→ TASK STATEMENT: The result should be an exact copy of the lines from the one with "Toggle the sidebar" through the last line of the data below, both included.

[Stored data]
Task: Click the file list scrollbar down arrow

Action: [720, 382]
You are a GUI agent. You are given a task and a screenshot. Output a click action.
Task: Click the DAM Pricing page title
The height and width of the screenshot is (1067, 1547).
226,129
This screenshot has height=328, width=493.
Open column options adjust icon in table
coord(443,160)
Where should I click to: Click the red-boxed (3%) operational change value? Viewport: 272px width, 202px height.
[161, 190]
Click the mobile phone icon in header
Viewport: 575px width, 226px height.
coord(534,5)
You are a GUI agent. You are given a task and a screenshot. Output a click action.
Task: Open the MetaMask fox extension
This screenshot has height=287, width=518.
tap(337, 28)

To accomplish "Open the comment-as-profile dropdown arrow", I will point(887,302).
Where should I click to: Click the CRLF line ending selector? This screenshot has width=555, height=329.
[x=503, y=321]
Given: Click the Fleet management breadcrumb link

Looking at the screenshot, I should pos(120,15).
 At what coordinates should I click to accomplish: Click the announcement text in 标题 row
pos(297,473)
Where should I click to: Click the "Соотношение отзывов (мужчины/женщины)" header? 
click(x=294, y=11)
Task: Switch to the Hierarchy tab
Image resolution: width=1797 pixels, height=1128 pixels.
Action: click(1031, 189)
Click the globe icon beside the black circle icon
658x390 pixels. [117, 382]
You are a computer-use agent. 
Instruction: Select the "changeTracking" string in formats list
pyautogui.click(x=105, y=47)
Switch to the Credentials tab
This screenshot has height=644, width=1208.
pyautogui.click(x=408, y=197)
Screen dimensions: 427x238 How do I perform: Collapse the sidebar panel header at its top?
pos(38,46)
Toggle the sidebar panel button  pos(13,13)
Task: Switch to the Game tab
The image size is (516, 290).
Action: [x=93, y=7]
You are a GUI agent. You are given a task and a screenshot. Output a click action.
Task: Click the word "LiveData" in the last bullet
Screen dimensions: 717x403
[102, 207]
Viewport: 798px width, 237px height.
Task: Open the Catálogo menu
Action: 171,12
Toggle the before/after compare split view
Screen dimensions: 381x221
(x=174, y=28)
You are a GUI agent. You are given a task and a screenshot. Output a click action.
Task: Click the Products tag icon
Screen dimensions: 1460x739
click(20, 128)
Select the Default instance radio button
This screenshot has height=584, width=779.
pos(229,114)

→ COMPLETED TASK:
Toggle the sidebar panel button  pos(13,13)
Task: Switch to the Game tab
The image size is (516, 290).
Action: [x=93, y=7]
You are a GUI agent. You are given a task and a screenshot. Output a click action.
Task: Click the word "LiveData" in the last bullet
Screen dimensions: 717x403
[102, 207]
Viewport: 798px width, 237px height.
Task: Open the Catálogo menu
Action: 171,12
Toggle the before/after compare split view
Screen dimensions: 381x221
(x=174, y=28)
You are a GUI agent. You are given a task and a screenshot. Output a click action.
Task: Click the Products tag icon
Screen dimensions: 1460x739
click(20, 128)
Select the Default instance radio button
This screenshot has height=584, width=779.
pos(229,114)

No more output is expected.